Document passage:

↓

Let's take the two most basic first.
First: When was the Battle of Tours fought?
Probably on 25 OCT 732, thought all we really know is that is was probably a Saturday in late October 732.
None of the near-contemporary Western accounts provide an actual date, including both the Mozarabic Chronicle and Fredegar. The battle is dated as 732 in the Annals of Aniane and is mentioned on several of the monastic annals compiled in what are today the Low Countries as in that same year.
The Annals of St. Amand reports that: "sub anno 732: Karlus bellum habuit contra Saracinos in mense Octobri." (Charles fought the Saracens in the month of October.) and the Annales Petaviani expands it to "Karlus bellum habuit contra Saracinos in mense Octobri die sabbato" - specifying that the fight was on a Saturday.
From modern Germany the Annales laureshamenses say that "sub anno 732: Karolus pugnavit contra Saracenos die sabbato ad Pectavis", repeating the Saturday reference.
So based on this we can begin by saying that the battle probably took place on a Saturday in October, 732.
But which Saturday?
For a leap year starting on a Tuesday there are four Saturdays in October: 4 OCT, 11 OCT, 18 OCT, and 25 OCT. We cannot get any closer than this using Western sources.

↑

Data lines:
↓

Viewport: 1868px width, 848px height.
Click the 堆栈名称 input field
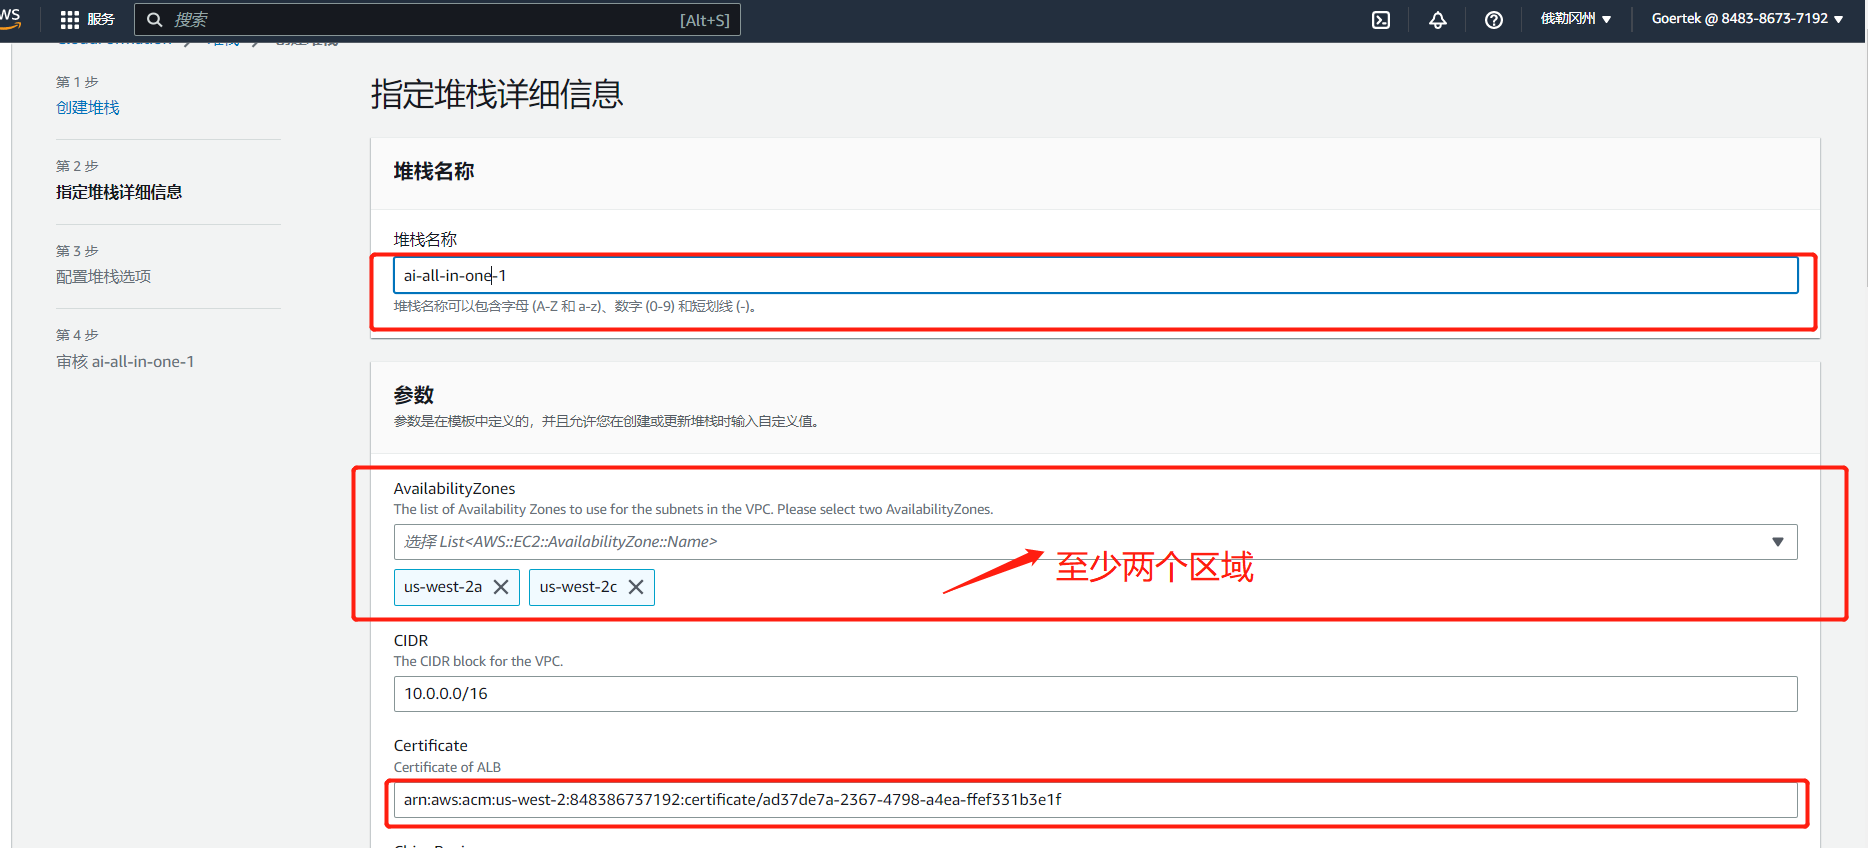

↑

Given problem:
In the passage on the Battle of Tours, which four October dates are listed as the Saturdays the battle could have fallen on?

Solution for this problem:
4 OCT, 11 OCT, 18 OCT, and 25 OCT.